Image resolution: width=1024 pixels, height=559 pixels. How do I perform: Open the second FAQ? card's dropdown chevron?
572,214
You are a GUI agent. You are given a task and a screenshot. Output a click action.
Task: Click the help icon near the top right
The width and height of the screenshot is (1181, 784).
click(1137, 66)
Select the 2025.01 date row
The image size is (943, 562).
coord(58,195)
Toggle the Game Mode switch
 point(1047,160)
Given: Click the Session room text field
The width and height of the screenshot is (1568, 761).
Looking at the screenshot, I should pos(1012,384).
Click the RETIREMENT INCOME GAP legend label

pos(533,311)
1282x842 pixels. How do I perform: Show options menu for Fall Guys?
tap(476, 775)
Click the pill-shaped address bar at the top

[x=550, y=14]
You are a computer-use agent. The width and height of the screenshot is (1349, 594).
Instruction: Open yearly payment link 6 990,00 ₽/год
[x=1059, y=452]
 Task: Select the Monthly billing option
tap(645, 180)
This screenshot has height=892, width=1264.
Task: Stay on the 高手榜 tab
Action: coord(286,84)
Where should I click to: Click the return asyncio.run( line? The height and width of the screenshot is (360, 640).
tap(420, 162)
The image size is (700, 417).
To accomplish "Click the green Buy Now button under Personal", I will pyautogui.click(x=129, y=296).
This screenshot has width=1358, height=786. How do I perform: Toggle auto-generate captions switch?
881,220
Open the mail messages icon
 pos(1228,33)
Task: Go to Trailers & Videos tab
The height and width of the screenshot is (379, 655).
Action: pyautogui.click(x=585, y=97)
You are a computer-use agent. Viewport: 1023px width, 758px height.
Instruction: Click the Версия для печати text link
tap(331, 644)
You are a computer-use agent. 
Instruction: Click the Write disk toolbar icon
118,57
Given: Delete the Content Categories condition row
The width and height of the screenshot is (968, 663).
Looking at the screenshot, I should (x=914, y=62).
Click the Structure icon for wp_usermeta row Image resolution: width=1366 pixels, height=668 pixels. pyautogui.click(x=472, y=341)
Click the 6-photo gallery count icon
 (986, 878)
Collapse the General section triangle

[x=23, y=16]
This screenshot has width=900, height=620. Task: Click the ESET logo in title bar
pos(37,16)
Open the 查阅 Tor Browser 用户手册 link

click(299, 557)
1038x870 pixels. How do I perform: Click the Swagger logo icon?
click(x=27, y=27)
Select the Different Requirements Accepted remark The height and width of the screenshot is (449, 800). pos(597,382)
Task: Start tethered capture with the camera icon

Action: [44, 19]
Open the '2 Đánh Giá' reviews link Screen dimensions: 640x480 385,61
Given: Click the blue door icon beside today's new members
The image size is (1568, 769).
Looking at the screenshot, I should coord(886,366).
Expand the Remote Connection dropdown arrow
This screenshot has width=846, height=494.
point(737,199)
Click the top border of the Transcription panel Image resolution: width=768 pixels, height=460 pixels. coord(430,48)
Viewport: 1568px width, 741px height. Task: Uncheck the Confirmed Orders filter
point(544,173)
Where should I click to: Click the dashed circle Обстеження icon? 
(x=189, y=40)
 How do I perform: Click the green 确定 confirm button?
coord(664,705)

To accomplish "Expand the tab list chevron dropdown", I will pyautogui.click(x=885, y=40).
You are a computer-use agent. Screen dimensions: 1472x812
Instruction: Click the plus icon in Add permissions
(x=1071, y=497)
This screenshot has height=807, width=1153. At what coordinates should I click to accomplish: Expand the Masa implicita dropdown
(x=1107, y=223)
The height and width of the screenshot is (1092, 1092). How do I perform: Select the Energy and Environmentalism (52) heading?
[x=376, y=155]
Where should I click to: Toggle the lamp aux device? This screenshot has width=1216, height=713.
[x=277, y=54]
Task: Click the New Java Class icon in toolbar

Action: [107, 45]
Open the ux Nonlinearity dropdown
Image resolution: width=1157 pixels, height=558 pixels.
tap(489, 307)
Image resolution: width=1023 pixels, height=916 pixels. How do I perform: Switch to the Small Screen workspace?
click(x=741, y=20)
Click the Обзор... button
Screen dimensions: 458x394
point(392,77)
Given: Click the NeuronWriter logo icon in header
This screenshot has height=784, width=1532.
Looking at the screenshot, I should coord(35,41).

————————

Each line from the one containing "Where should I click to: Toggle" through the final line of the records must be repeated exactly, with no line added or dropped.

Where should I click to: Toggle the lamp aux device? This screenshot has width=1216, height=713.
[x=277, y=54]
Task: Click the New Java Class icon in toolbar

Action: [107, 45]
Open the ux Nonlinearity dropdown
Image resolution: width=1157 pixels, height=558 pixels.
tap(489, 307)
Image resolution: width=1023 pixels, height=916 pixels. How do I perform: Switch to the Small Screen workspace?
click(x=741, y=20)
Click the Обзор... button
Screen dimensions: 458x394
point(392,77)
Given: Click the NeuronWriter logo icon in header
This screenshot has height=784, width=1532.
Looking at the screenshot, I should coord(35,41).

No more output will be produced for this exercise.